1.3.7 重组慢病毒颗粒感染人羊水间充质干细胞 取第4或5代状态较好的AFMSCs铺于6孔板内，细胞生长至80%融合时，换成新鲜培养液，1孔为不加任何慢病毒颗粒的阴性对照，其余3孔分别加入事先制备好的EGFP（阳性对照）、hIFN⁃β、hIFN⁃γ（实验组）慢病毒颗粒，感染12 h后换为DMEM培养基继续培养12 h，再次感染，连续感染2～3次达到较好效果，并观察细胞状态、荧光表达情况。

1.3.8 转染后间充质干细胞的纯化 在转染后第四天开始用1～3 mg/L的嘌呤霉素进行筛选，一般要筛选3轮，筛选的同时根据细胞生长增殖情况传代培养。

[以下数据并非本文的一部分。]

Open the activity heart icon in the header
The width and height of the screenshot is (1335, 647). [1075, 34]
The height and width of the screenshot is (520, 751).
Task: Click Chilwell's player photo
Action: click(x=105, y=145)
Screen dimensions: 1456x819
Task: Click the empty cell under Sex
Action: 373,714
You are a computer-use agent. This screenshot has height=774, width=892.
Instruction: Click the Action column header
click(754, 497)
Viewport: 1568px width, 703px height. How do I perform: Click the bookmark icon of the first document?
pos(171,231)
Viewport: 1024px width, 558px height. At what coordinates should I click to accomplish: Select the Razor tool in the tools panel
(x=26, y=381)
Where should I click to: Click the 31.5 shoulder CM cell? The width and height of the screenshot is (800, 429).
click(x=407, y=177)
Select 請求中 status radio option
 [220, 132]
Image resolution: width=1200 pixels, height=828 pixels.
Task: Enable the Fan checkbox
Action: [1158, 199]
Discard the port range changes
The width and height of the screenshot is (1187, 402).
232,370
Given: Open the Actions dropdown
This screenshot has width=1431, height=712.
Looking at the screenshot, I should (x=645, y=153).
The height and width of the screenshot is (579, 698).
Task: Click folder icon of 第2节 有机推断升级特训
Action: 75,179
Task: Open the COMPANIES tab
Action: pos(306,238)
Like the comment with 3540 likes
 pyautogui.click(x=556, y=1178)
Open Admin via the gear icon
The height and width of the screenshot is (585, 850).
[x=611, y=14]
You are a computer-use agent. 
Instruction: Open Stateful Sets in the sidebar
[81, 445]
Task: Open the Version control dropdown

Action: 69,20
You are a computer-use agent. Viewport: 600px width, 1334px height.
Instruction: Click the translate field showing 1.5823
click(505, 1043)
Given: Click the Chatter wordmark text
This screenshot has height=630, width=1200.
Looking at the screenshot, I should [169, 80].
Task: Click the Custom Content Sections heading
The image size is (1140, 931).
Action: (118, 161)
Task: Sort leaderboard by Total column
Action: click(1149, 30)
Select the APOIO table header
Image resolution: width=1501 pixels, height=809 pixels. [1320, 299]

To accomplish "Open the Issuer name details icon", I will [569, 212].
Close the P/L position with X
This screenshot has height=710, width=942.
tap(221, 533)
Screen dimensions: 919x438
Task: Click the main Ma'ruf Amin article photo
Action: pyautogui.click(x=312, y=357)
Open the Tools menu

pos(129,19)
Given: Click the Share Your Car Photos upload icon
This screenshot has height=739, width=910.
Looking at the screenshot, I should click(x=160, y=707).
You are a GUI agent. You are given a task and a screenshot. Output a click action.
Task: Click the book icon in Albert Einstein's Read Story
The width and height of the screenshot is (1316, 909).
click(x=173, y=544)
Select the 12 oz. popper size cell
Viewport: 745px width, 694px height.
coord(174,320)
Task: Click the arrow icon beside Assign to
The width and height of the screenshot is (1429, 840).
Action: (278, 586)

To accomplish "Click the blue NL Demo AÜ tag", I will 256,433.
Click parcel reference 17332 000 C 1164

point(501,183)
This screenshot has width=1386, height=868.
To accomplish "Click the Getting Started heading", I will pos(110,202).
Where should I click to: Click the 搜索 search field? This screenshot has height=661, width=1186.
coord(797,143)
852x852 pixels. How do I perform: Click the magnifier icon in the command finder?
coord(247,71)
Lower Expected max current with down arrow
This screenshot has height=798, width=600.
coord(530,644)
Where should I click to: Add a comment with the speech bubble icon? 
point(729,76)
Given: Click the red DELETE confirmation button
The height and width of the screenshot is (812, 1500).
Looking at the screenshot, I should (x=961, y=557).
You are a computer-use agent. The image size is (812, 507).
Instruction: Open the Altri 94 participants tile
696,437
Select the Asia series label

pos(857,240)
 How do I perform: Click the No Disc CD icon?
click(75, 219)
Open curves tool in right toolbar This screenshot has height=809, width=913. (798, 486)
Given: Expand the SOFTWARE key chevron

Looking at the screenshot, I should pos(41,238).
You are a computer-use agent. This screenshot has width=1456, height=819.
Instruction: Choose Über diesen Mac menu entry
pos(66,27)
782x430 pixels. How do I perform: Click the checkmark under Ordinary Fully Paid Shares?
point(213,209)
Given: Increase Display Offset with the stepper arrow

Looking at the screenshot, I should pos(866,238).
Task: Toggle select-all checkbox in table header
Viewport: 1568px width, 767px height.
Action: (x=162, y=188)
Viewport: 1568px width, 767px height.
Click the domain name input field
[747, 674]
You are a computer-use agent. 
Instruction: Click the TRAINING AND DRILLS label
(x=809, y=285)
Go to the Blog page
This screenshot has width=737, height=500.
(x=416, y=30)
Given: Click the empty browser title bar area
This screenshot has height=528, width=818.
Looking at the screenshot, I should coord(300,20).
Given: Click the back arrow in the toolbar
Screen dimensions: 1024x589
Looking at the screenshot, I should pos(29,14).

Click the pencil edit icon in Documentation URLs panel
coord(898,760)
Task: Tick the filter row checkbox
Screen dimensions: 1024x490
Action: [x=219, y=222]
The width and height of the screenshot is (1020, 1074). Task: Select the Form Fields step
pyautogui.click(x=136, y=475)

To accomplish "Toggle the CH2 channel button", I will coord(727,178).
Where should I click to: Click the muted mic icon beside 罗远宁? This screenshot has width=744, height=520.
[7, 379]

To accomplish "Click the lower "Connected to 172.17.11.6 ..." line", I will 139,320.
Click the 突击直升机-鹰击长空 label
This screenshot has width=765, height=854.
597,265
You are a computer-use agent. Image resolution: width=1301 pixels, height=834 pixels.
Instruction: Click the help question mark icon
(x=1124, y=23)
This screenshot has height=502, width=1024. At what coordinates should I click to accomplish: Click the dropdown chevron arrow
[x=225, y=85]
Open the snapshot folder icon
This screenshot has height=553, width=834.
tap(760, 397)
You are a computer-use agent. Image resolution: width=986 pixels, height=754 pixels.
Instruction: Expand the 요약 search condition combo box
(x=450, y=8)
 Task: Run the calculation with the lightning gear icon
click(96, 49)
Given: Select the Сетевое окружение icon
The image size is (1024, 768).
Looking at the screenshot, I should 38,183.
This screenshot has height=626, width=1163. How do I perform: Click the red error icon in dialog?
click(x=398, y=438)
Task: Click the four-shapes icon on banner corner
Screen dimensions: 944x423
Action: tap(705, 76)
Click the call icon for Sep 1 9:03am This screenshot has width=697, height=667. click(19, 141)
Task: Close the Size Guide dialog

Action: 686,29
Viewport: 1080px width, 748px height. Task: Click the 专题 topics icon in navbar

1.3.9 转染后间充质干细胞的鉴定分析 经嘌呤霉素筛选的AFMSCs传代至第4代时分别收集阴性对照组（AFMSCs）、阳性对照组（转染EGFP）和实验组（转染hIFN⁃β、hIFN⁃γ）的培养基上清，按照ELISA试剂盒说明检测上清液中hIFN⁃β、hIFN⁃γ的浓度。

1.4 统计学方法 采用SPSS 16.0统计软件，实验数据中计量资料以±s表示，P＜0.05为差异有统计学意义。

2 结果

2.1 人羊水间充质干细胞的形态 最初从羊水中分离得到的细胞在培养瓶中成悬浮状态，原代培养5～7 d贴壁生长，早期贴壁细胞主要呈类上皮样、梭形或三角形，传代培养后细胞形态逐渐均一，多为成纤维样。见图1。

图1 第4代人羊水间充质干细胞形态（×40）Fig.1 The morphology of the fourth generation of AFMSCs

2.2 人羊水间充质干细胞具有多向诱导分化能力 成骨诱导21 d，茜素红染色可观察到深褐色钙沉积，见图2A；成脂诱导19 d，油红O染色可看到脂滴形成，见图2B。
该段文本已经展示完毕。